Supporters say lawmakers have carved so many exemptions into the law that it was no longer effective. Since the legislation was passed in 1993, legislators have exempted the state’s 214,000 concealed carry permit holders, all law enforcement and corrections workers, those whose guns were stolen within a month of purchase and other groups from the ban. It does not apply to rifles or shotguns.

“It may have had a purpose in 1993 when it was passed, but if did, the rationale for this statute has been neutered by all the exemptions that now exist,” Lingamfelter said.

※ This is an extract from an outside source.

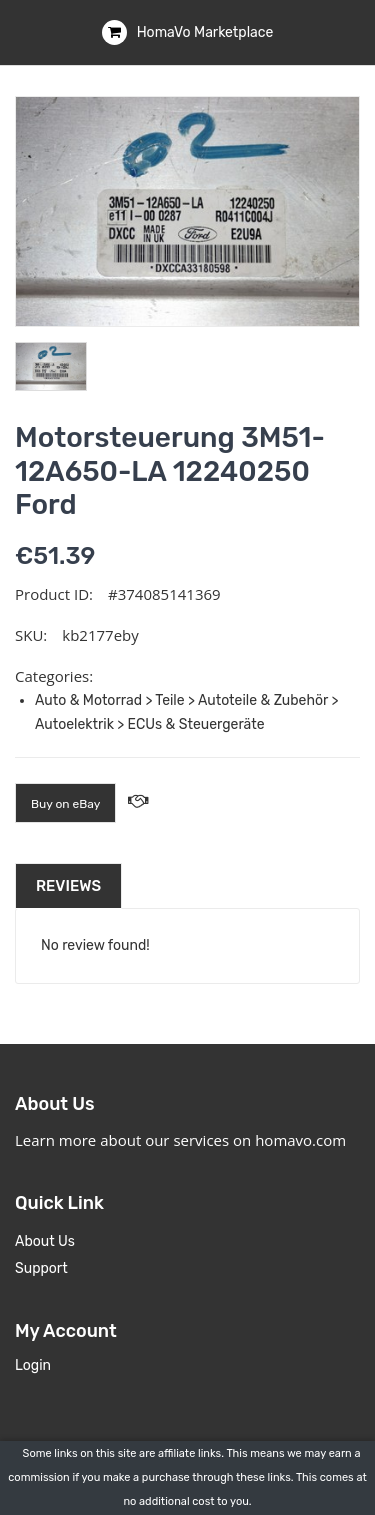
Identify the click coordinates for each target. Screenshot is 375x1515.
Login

Opponents argued the prohibition had helped move Virginia from being the nation’s No. 1 supplier of guns used in the commission of crimes to No. 6. Repealing it, they said, would make it easier for criminals to get guns through so-called straw purchases. In a straw purchase, someone who can pass the required federal background check buys the gun for someone who is a felon, mentally ill or for some other reason is barred from buying guns.

“If a person can walk out with a box full of Glocks, they’re going to walk out to the street and sell them,” said Andrew Goddard, who has lobbied against gun rights bills since his son was shot four times at Virginia Tech in 2007 but survived.

There seems to be room for compromise here.  Many of us who are gun owners don’t mind being limited to buying 1 a month.  Perhaps changing the law to 2 hand guns a month might help.  If a person needs to buy more guns than currently are allowed, there are many ways around the problem.  Virginians need to be looking carefully at how to keep guns out of the hands of criminals, especially after the massacre at Virginia Tech, rather than repealing all laws.  We are going to wrong direction.  

It appears that the legislators in this Northern Virginian region  all support the wild west mentality of buying as many guns as one wants.  Hopefully down-state realizes that this law in Virginia not only protects Virginians but also the rest of the country.  Being #6 isn’t great but it beats being #1.